Composer, journalist and author Tom Manoff is best known perhaps as the classical music critic for National Public Radio’s All Things Considered from 1985 -2012. Manoff’s reviews are much coveted by artists and record companies for their ability to move an even unknown artist’s recording to a top place on the Amazon.com classical chart overnight.
Manoff is now head of the fledgling network Washington Public Radio.
Manoff has written for the New York Times, The Christian Science Monitor and other newspapers. His first book The Music Kit (WW Norton and Company, 1976-2001) has long been among the top selling college textbooks for fundamentals of music. His second text, Music: A Living Language (Norton, 1982), was praised for its groundbreaking approach which placed standard music history in a broader historical, cultural and musical context. Music: A Living Language was the first college text from a major publisher to explore all musical styles as equal art forms. Manoff’s section on Joni Mitchell resulted in the singer asking Manoff to write a history of her music for industry release with her album Turbulent Indigo. Manoff appears also in the PBS American Masters documentary about Mitchell.
Manoff is also active as a composer and record producer. He has a long career as a music teacher and coach. Among his former students have been pianist Susan Manoff (now coach at the Paris Opera,) and actress Mia Farrow.
Born in Hollywood to family of blacklisted screen and theater artists, he was raised in New York.
Manoff started piano studies at age 5. At 10, he began piano, theory and analysis with pianist and conductor David Labovitz, with the music of Bach as the centerpiece. He later sang with Labovitz’s chorus for ten years. More than half the repertoire were Bach Cantatas which Manoff considered one of the most important influences on his musical craft.
Manoff dropped out of Columbia University after one term, unhappy with the music program, and became a civil rights activist. He was a CORE worker in Mississippi in 1964 and 1965 and speaks to young students in America today about its history. Manoff’s involvement in the civil rights movement remains a vital part of his world view.
Manoff enrolled at the Manhattan School of Music in 1965, where his teachers were Ludmila Ulehla (theory and composition), Bronson Ragan (keyboard improvisation and figured bass) Hugh Ross (choral conducting), Anton Coppola (orchestral conducting), Nicholas Flagello (orchestration) and additional studies and workshops with David Diamond and Hanz Werner Henze.
Manoff joined the faculty of the Manhattan School’s Preparatory Division in 1967 while still a student, teaching theory, keyboard harmony, ear training and composition until 1978. In 1968 he also became head of theory, composition and teacher training at the Third Street Music School Settlement where he developed intensive programs for young minority students with professional musical potential.
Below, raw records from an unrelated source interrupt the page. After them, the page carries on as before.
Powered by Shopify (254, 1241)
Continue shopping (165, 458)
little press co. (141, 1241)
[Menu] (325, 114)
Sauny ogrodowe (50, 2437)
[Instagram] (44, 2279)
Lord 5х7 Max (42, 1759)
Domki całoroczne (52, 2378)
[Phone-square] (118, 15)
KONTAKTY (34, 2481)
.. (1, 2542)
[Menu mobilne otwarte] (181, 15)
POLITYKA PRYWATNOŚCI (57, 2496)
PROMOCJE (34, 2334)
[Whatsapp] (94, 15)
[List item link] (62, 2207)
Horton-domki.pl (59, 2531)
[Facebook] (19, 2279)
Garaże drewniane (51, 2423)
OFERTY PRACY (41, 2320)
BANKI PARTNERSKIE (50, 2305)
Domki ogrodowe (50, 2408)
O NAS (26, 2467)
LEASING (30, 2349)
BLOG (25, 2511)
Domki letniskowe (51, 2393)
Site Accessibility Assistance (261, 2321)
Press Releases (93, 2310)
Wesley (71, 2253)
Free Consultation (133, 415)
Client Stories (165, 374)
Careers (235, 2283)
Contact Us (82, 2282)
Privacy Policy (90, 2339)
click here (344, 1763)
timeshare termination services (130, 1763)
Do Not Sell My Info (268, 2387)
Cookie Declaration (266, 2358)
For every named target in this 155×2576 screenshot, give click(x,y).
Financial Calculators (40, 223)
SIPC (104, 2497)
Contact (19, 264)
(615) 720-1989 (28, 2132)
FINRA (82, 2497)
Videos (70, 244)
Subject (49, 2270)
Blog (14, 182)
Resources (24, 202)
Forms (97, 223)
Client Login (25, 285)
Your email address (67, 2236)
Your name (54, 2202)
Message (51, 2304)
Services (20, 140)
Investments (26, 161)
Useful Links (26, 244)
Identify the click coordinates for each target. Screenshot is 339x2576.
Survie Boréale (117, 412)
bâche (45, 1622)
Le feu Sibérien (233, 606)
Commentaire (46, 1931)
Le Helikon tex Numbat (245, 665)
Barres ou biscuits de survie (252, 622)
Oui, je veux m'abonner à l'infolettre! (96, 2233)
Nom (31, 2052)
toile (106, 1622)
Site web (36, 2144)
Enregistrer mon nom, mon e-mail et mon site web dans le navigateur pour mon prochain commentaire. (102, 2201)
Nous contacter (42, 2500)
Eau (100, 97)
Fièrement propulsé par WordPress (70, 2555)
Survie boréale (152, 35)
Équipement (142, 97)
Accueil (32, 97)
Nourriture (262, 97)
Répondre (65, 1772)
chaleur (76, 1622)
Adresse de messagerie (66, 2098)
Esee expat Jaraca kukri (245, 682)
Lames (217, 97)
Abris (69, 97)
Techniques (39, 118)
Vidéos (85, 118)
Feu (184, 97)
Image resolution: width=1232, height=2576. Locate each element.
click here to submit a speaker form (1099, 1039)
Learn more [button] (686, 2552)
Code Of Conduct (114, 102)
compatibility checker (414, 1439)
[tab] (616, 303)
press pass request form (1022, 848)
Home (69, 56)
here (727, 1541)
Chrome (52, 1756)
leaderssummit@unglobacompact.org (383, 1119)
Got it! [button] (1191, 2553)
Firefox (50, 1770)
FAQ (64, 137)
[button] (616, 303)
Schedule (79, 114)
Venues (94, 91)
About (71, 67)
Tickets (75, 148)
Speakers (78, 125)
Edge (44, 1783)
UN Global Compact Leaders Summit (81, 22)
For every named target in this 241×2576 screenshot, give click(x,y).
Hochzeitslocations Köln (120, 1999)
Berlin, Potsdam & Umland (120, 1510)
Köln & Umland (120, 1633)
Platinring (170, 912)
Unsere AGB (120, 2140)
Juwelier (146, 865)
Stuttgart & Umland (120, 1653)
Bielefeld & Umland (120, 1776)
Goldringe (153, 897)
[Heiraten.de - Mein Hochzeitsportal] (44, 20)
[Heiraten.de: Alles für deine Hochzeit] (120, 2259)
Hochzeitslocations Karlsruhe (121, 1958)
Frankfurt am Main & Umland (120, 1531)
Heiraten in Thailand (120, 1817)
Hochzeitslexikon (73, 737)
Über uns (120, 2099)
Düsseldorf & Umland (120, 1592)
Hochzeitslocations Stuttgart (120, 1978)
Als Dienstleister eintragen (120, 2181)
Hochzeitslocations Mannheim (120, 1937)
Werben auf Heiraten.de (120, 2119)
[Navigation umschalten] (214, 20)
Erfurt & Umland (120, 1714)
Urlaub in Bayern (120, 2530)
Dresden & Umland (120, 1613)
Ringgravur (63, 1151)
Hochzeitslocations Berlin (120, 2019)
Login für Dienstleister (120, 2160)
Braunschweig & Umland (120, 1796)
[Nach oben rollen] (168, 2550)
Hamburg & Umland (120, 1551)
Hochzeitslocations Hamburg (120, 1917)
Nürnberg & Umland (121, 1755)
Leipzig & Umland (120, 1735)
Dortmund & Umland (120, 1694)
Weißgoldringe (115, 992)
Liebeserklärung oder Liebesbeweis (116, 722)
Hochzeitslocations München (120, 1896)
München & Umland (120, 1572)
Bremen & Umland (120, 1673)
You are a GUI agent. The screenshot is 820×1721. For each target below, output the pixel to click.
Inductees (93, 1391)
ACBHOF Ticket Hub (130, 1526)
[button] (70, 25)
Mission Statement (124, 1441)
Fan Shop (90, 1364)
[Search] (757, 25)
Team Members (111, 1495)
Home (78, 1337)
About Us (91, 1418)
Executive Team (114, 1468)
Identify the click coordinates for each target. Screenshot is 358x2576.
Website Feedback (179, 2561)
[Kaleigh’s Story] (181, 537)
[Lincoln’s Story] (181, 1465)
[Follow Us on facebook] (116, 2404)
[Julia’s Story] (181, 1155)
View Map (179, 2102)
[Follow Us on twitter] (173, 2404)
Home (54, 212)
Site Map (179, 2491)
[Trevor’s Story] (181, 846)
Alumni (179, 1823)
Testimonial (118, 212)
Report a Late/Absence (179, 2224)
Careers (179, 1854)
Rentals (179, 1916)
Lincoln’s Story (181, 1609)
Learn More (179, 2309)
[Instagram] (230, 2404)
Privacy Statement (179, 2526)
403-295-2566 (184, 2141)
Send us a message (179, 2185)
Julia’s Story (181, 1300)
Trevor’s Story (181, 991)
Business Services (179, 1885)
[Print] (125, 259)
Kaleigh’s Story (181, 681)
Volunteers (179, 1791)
Many of these students became professional musicians in New York.
During that time Manoff freelanced in New York as a choral conductor (often with small orchestras when conducting Bach), coaching vocalists and instrumentalists and working in recording studios, composing, playing and producing in a variety of styles to supplement his teaching income.
Manoff’s compositions include music for the Oscar-winning documentary Down and Out in the USA and Honor is so Sublime Perfection, performed at Tanglewood. He is currentlly working on an opera, The Trials of Katherina.
Manoff’s current projects include The Music Kit 5th Edition,The Harmony Kit, Music : A Living Language, second edition for the web, The Trials of Katherina Kepler. an opera, and Chase the White Horse, a political history and memoir about his family and also his time in the civil rights movement.
Manoff lived in Stuttgart for many years when his former wife was a soloist with the state opera, an hour’s drive from Weil der Stadt where his opera takes place, Manoff is now based in NYC and Berlin. He also has an office in Canton, Ms. where he is working with the Canton Freedom House Museum and the George and Rembert Washington History Foundation and other civil rights and community development projects.